The rise of a challenger brand
José Martínez Ramírez founded Atlética in July 1994, initially operating from San Miguel el Alto before relocating to Zapopan, Jalisco, where the company remains headquartered. Within a year, it had secured its first professional football sponsorships, Atlas and Tecos UAG, establishing the local first strategy that would define its peak years.
The most significant growth period ran from roughly 2000 to 2012. In 2000, the company became official kit supplier to both the Mexican national football team and the Mexican Olympic Committee, a dual mandate that positioned it as the definitive domestic athletic brand.

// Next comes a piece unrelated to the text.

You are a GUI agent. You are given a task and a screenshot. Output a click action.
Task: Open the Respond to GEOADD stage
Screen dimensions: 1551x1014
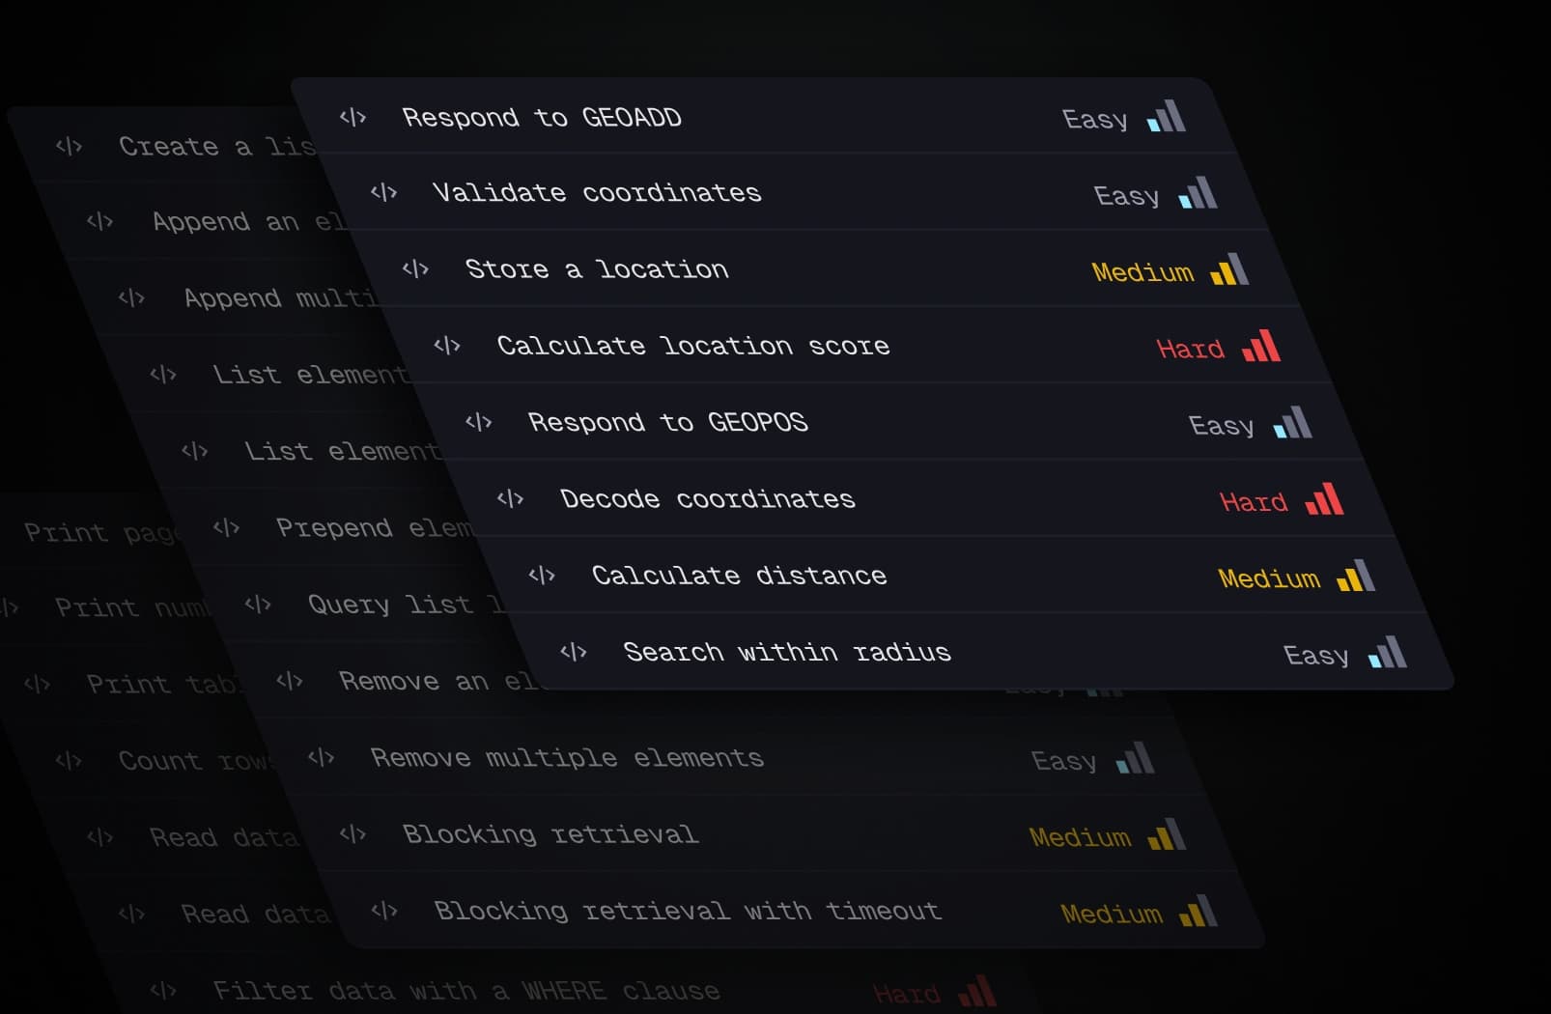[x=541, y=118]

The 2002 FIFA World Cup in South Korea and Japan was its global moment. Cuauhtémoc Blanco, Jared Borgetti, and the rest of the squad wore Atlética green, white and maroon through a tournament that remains emotionally anchored in Mexican football memory.

A decade later, Atlética designed the tracksuits and uniforms worn by the Mexican Olympic delegation at London 2012, the Games at which the men’s football team, with Oribe Peralta scoring in the final, claimed the country’s first ever Olympic gold medal in the sport.
Between those two peaks, the company supplied kits to the Mexican Olympic Committee across Athens 2004 and Beijing 2008, sponsored the 2011 Pan American Games in Guadalajara, and, per Wikipedia, extended into baseball, outfitting the Charros de Jalisco from 2015 and the Yaquis de Ciudad Obregón from 2016.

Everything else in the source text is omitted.